** Stated exercise **
Reproduce the data below, substituting "Window" for each occurrence of "Viewport" and leaving everything else as it is.

** Given records **

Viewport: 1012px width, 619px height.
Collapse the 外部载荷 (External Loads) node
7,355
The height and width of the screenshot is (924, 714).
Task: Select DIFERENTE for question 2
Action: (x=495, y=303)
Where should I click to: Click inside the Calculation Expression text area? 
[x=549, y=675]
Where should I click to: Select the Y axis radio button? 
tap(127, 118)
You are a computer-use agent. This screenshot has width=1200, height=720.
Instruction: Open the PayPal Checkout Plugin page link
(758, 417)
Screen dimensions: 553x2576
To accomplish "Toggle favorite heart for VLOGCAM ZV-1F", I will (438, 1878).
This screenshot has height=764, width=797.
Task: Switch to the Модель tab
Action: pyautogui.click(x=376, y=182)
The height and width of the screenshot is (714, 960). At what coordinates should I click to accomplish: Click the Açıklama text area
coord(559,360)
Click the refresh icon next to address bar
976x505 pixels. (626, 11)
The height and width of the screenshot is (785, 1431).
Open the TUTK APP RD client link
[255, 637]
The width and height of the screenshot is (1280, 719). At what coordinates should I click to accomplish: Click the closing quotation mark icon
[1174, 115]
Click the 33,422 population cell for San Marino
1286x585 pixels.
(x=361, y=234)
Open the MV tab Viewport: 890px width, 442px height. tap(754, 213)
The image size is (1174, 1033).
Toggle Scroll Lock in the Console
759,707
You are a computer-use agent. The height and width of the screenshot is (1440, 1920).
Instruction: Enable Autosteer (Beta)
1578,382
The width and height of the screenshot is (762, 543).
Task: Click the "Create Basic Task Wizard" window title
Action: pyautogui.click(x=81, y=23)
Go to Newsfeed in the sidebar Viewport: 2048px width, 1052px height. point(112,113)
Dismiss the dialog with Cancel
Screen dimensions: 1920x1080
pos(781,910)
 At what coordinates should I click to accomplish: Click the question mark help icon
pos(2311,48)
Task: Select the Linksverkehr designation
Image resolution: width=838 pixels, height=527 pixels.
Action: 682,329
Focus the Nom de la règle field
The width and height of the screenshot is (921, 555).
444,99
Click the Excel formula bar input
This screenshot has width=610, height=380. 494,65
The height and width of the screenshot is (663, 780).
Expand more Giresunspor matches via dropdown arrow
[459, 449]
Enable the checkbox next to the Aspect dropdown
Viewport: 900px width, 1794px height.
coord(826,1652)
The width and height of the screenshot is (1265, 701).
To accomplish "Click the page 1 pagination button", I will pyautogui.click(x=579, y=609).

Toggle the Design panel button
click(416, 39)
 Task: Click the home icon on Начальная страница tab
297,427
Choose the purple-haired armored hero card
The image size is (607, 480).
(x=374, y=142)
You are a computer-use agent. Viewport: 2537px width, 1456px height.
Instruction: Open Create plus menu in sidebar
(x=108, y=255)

** Answer for the task **
Window: 1012px width, 619px height.
Collapse the 外部载荷 (External Loads) node
7,355
The height and width of the screenshot is (924, 714).
Task: Select DIFERENTE for question 2
Action: (x=495, y=303)
Where should I click to: Click inside the Calculation Expression text area? 
[x=549, y=675]
Where should I click to: Select the Y axis radio button? 
tap(127, 118)
You are a computer-use agent. This screenshot has width=1200, height=720.
Instruction: Open the PayPal Checkout Plugin page link
(758, 417)
Screen dimensions: 553x2576
To accomplish "Toggle favorite heart for VLOGCAM ZV-1F", I will (438, 1878).
This screenshot has height=764, width=797.
Task: Switch to the Модель tab
Action: pyautogui.click(x=376, y=182)
The height and width of the screenshot is (714, 960). At what coordinates should I click to accomplish: Click the Açıklama text area
coord(559,360)
Click the refresh icon next to address bar
976x505 pixels. (626, 11)
The height and width of the screenshot is (785, 1431).
Open the TUTK APP RD client link
[255, 637]
The width and height of the screenshot is (1280, 719). At what coordinates should I click to accomplish: Click the closing quotation mark icon
[1174, 115]
Click the 33,422 population cell for San Marino
1286x585 pixels.
(x=361, y=234)
Open the MV tab Window: 890px width, 442px height. tap(754, 213)
The image size is (1174, 1033).
Toggle Scroll Lock in the Console
759,707
You are a computer-use agent. The height and width of the screenshot is (1440, 1920).
Instruction: Enable Autosteer (Beta)
1578,382
The width and height of the screenshot is (762, 543).
Task: Click the "Create Basic Task Wizard" window title
Action: pyautogui.click(x=81, y=23)
Go to Newsfeed in the sidebar Window: 2048px width, 1052px height. point(112,113)
Dismiss the dialog with Cancel
Screen dimensions: 1920x1080
pos(781,910)
 At what coordinates should I click to accomplish: Click the question mark help icon
pos(2311,48)
Task: Select the Linksverkehr designation
Image resolution: width=838 pixels, height=527 pixels.
Action: 682,329
Focus the Nom de la règle field
The width and height of the screenshot is (921, 555).
444,99
Click the Excel formula bar input
This screenshot has width=610, height=380. 494,65
The height and width of the screenshot is (663, 780).
Expand more Giresunspor matches via dropdown arrow
[459, 449]
Enable the checkbox next to the Aspect dropdown
Window: 900px width, 1794px height.
coord(826,1652)
The width and height of the screenshot is (1265, 701).
To accomplish "Click the page 1 pagination button", I will pyautogui.click(x=579, y=609).

Toggle the Design panel button
click(416, 39)
 Task: Click the home icon on Начальная страница tab
297,427
Choose the purple-haired armored hero card
The image size is (607, 480).
(x=374, y=142)
You are a computer-use agent. Window: 2537px width, 1456px height.
Instruction: Open Create plus menu in sidebar
(x=108, y=255)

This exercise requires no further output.